Stored data:
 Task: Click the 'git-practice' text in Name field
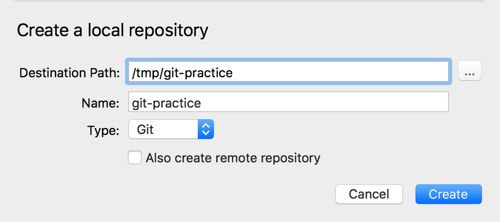(x=167, y=103)
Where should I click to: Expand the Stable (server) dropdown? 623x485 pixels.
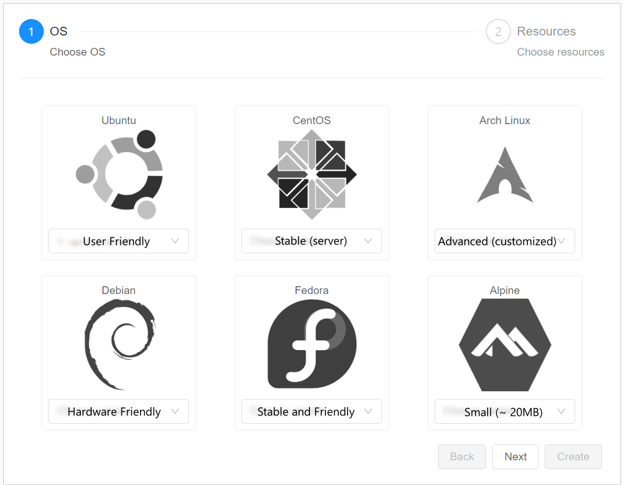[x=312, y=241]
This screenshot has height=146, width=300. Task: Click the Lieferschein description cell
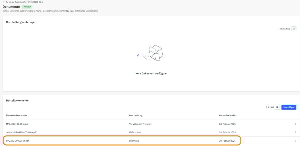click(x=136, y=132)
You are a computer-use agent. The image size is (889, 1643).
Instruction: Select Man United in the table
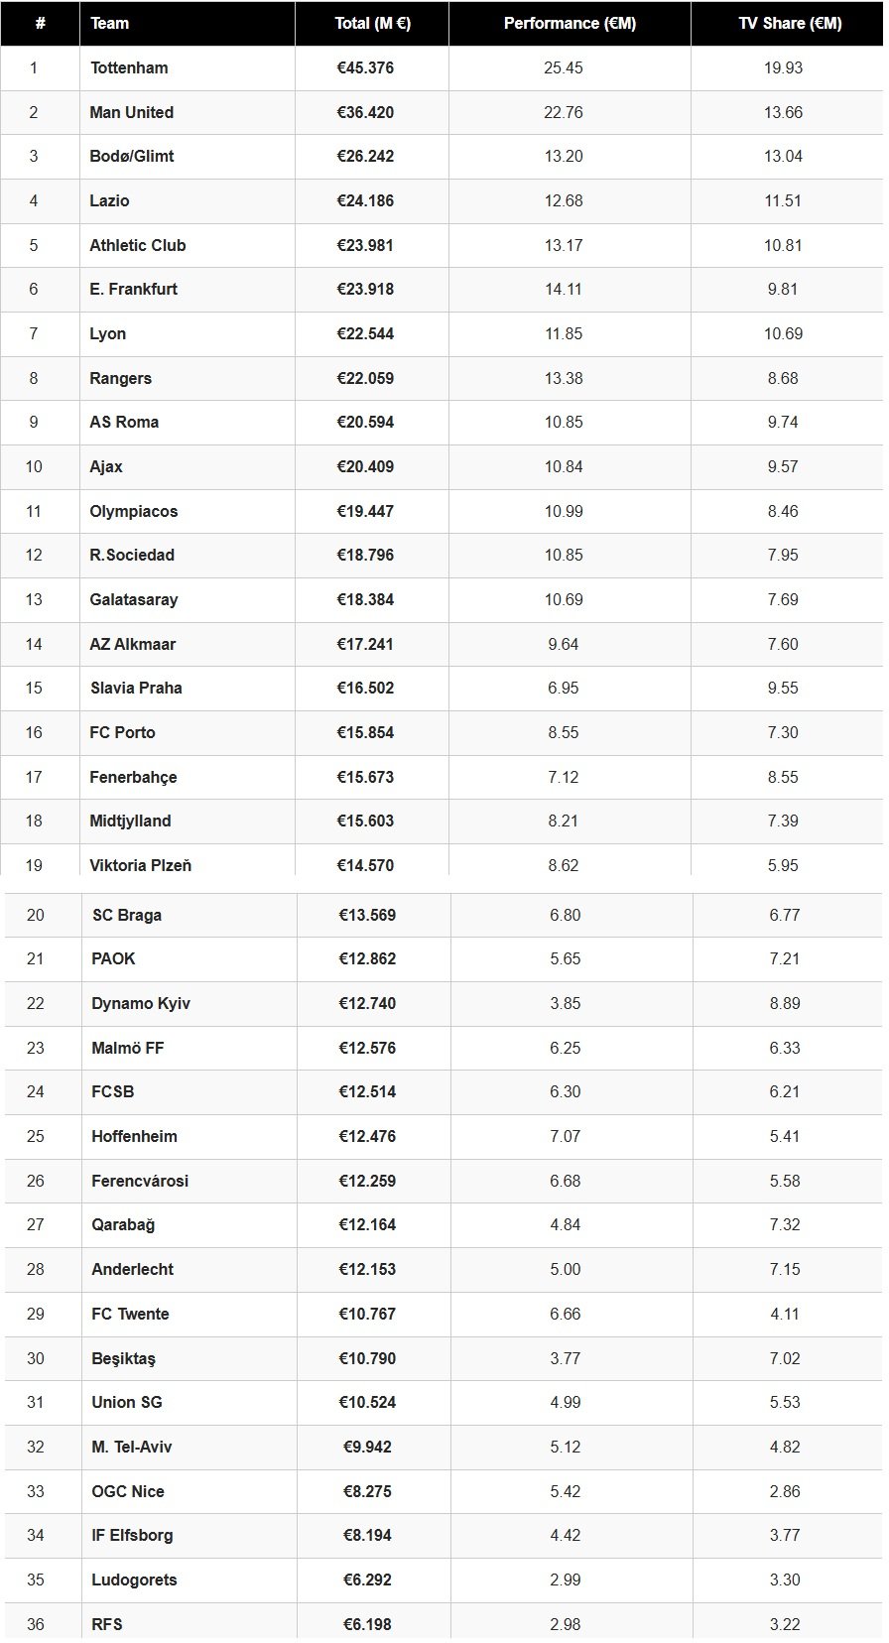click(x=131, y=112)
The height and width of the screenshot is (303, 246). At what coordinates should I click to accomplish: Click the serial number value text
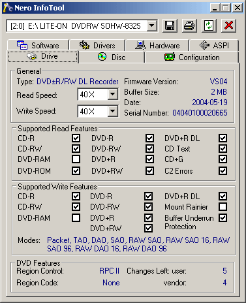pos(200,113)
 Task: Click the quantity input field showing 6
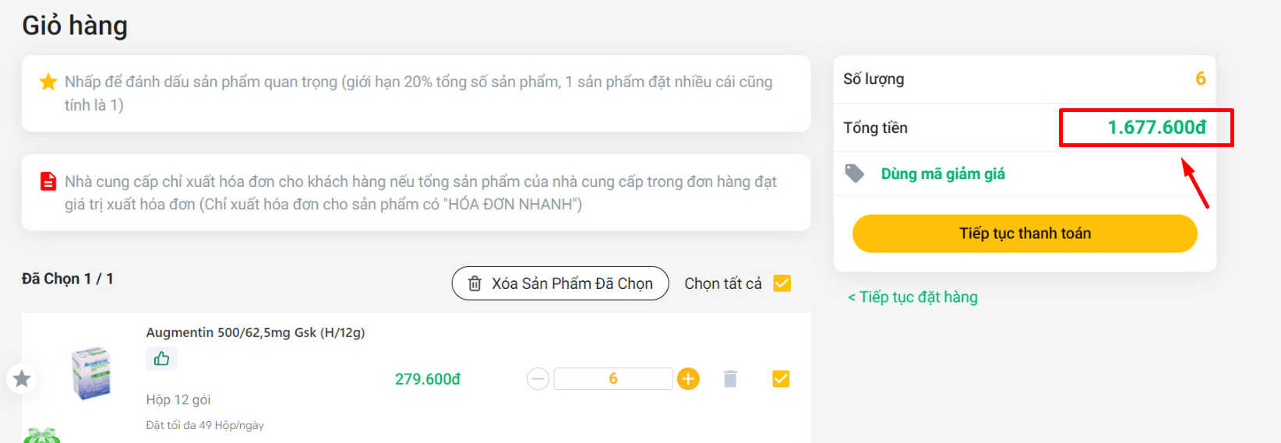coord(612,379)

What you are asked to do:
Above are the records; return them exactly, minus the pictures.

Answer to the exercise:
 Task: Click the 'git-practice' text in Name field
(x=167, y=103)
Where should I click to: Expand the Stable (server) dropdown? 623x485 pixels.
[x=312, y=241]
This screenshot has height=146, width=300. Task: Click the Lieferschein description cell
click(x=136, y=132)
You are a computer-use agent. The image size is (889, 1643).
Instruction: Select Man United in the table
click(x=131, y=112)
The height and width of the screenshot is (303, 246). At what coordinates should I click to accomplish: Click the serial number value text
pos(200,113)
 Task: Click the quantity input field showing 6
coord(612,379)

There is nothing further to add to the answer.